Isn’t It Crazy to Totally Ignore What People Are Actually Paying? Not really. Remember that the whole premise here is that we’re imputing rents to homeowners. So however we choose to do the imputation, it’s by definition not based on any rent the homeowner is actually paying. Conceptually we are trying to measure how much money you could earn if you moved out of your house, started sleeping in your car, and became a landlord. Which is to say that we are trying to measure exactly what Ozimek says we should measure—the current going rate for a brand new landlord-tenant match, not a broad average reflecting old agreements.

Does This Make Any Difference in Practice? A huge difference. Throughout the summer of 2008 the Fed was torn between evidence of a weakening economy and evidence of rising inflation. The key driver of inflation was higher food and energy prices, which policymakers knew not to make too big a deal out of. But “core” CPI was above target as well, which policymakers saw as evidence of a general inflationary trend. And, indeed, as measured by CPI the housing component of inflation (the biggest component of core CPI) was more than 2 percent throughout this period. Measured this other way, the housing component of CPI was consistently lower than 2 percent clarifying that the “inflationary” dynamic really was limited to commodities.

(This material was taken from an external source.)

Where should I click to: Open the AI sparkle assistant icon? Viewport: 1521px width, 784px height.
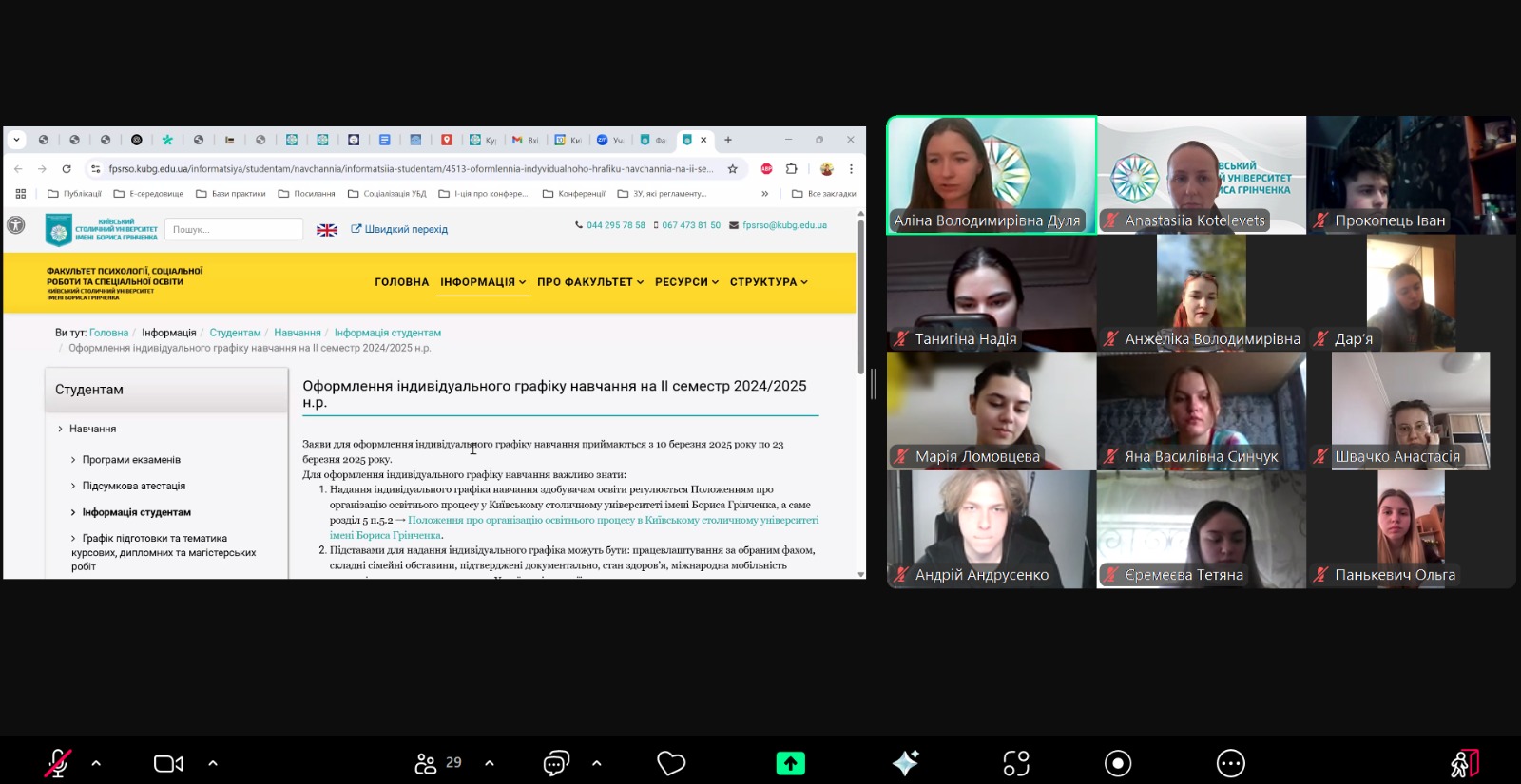pos(905,763)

So if We Make This Adjustment All Will Be Well With the Housing Element of CPI? Absolutely not. There is a whole very difficult issue around how to account for neighborhood-level quality improvements. If nominal rents are rising and also vacant storefronts are turning into yoga studios and hip coffee shops, does that show that rich new arrivals are driving up prices and also like yoga and fancy coffee, or does it show that rent increases reflect noninflationary improvements in neighborhood quality because yoga and coffee are great? But fixing that would be really hard. Switching from average rents to spot rents is feasible, and we should do it.